# [TASK ITEM]
Return the portion of the passage on haploid and diploid genome references from "For calling small" to "done this way.", copied verbatim.

For calling small variants, the standard way is to simply call diploid genotypes. You can already do a variety of research with unphased genotypes. You may further phase genotypes with imputation, pedigree or with long reads/linked reads, but not many are doing this because phasing is more difficult, may add cost and may not always give you new insight into your data. For these analyses, we use a haploid genome. For human samples, the vast majority of "large-scale genomic studies" are done this way.
A diploid reference actually doesn't help much with reference-based analysis; it only complicates algorithms. What could help a lot is a population reference, which may be represented by a graph or a compressed full-text index or both. In theory, if you have a comprehensive population reference and a capable mapping algorithm, you may call extra variants that would not be callable with short reads. In practice, however, there are quite a few technical challenges. Handling population references is a research topic. There are no "standards" yet.
If the goal is to assemble a new reference genome from a diploid sample, we almost always prefer to produce a diploid assembly. Unfortunately, I believe there are no "standard" procedures, either. SuperNova from 10x genomics builds the diploid information into a graph. Falcon from PacBio uses "unzip". I don't think they have got widely used and evaluated so far.
PS: saw your edit while writing the above. The fact that the genome only represents one strand does not mean we have to create the complement strand explicitly in analyses. We do most of reverse complement on the fly in algorithms as well as in mind.

# [EXTRACTED RECORDS]
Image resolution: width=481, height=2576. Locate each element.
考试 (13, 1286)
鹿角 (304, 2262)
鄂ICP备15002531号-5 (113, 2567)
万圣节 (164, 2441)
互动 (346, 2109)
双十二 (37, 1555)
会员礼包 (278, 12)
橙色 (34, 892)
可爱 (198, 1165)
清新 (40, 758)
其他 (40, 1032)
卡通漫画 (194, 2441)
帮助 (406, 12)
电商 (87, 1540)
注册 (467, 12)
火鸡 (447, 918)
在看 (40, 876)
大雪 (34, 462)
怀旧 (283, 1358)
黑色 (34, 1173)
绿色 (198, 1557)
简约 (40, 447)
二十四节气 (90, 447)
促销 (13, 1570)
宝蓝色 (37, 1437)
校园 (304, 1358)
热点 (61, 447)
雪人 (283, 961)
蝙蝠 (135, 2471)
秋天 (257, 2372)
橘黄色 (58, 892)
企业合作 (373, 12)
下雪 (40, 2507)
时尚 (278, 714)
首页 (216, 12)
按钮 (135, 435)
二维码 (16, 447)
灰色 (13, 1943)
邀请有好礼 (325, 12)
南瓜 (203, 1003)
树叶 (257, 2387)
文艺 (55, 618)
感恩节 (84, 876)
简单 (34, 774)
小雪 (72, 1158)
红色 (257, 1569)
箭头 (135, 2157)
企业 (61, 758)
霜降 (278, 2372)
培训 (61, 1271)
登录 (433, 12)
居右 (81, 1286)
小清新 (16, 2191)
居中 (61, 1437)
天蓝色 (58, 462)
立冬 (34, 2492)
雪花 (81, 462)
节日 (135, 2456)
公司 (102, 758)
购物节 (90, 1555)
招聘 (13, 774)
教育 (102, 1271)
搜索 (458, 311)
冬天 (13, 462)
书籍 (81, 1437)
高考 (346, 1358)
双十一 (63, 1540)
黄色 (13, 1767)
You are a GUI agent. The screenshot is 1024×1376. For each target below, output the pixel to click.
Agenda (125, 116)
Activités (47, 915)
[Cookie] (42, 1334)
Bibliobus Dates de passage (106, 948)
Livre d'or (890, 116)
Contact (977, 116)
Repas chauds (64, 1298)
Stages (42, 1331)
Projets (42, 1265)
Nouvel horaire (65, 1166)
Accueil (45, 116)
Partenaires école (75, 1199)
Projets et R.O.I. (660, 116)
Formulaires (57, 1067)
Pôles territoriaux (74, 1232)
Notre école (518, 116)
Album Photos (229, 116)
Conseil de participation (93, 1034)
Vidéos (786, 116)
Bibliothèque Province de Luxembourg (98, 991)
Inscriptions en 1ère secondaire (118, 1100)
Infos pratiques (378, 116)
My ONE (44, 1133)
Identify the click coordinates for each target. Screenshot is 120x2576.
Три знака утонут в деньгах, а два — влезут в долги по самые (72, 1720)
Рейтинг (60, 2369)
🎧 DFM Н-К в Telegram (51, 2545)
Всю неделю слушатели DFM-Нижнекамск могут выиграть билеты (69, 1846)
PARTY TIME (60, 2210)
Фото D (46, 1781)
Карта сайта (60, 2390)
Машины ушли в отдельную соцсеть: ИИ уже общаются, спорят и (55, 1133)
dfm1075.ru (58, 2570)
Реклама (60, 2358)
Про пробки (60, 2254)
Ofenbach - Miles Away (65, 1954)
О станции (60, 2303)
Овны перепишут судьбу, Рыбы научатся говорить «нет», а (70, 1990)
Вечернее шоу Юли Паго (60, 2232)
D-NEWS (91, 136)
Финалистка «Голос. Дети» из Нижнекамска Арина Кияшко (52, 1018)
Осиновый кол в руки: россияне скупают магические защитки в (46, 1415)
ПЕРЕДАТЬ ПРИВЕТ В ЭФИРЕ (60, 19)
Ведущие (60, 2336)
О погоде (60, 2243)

# [RESPONSE FOR THIS EXERCISE]
For calling small variants, the standard way is to simply call diploid genotypes. You can already do a variety of research with unphased genotypes. You may further phase genotypes with imputation, pedigree or with long reads/linked reads, but not many are doing this because phasing is more difficult, may add cost and may not always give you new insight into your data. For these analyses, we use a haploid genome. For human samples, the vast majority of "large-scale genomic studies" are done this way.